Kiddush Hashem literally means, "to sanctify God's Name" [His Name= His appearance in the world], and is used in the context of an action which brings others closer to God, Torah and the Nation of Israel. When a religious Jew acts properly, morally and idealistically in front of other Jews, or even gentiles, and brings them to think: "this Judaism is a good thing", that's a Kiddush Hashem. When Rabbi Akiva or the Jews during the Christian Crusades, even preferred to die rather than renounce their Judaism, when Jews in Soviet Russia dared to practice their religion even at the risk of being sent to Siberia, that surely gets others to think: "Wow, this Judaism is significant!
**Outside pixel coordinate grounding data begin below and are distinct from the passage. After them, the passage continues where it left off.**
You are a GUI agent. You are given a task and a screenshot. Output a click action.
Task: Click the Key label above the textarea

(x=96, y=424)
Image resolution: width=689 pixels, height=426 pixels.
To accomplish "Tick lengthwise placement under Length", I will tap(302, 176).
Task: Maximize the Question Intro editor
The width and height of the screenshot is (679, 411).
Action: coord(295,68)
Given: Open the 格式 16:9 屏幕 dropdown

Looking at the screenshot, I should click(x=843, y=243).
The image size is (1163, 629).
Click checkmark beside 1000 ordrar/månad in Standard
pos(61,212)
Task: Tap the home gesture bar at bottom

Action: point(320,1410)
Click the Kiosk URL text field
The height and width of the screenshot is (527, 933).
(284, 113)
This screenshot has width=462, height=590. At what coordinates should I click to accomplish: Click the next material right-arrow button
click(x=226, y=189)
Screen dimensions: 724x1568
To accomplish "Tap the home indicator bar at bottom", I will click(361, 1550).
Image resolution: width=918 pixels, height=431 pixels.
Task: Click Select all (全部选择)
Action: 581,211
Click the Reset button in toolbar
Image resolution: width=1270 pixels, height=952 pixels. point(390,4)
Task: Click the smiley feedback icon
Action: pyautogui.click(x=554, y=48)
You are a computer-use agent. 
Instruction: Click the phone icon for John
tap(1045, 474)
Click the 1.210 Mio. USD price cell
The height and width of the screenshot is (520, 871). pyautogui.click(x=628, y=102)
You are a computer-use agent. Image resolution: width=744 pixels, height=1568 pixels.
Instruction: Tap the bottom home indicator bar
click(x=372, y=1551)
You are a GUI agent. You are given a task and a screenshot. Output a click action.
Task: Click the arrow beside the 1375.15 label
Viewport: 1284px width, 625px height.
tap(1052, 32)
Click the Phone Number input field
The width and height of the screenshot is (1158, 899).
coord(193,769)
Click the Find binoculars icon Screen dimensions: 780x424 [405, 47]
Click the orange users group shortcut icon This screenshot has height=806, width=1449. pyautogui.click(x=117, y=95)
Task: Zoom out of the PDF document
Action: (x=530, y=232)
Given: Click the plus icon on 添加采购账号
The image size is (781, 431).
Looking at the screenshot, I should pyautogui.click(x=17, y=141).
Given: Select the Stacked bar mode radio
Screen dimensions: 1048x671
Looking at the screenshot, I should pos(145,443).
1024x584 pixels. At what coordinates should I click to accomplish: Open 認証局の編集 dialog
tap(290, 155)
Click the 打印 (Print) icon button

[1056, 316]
If it's worth suffering or even dying for, than surely it's worth living for! We should learn more about this Judaism". Similarly, when an Israeli soldier sacrifices his life to save other Jews, it also gets people thinking about our national unity and altruism, what the Holy Land is about, what's so important about the survival of the Jewish nation, etc., all of which are very central ideas in Judaism. In addition, it's not accurate to say that Moshe's death "didn't do anything", for when a tzaddik passes away, we stop our daily lives to eulagize him, and analyze and learn from his great activities.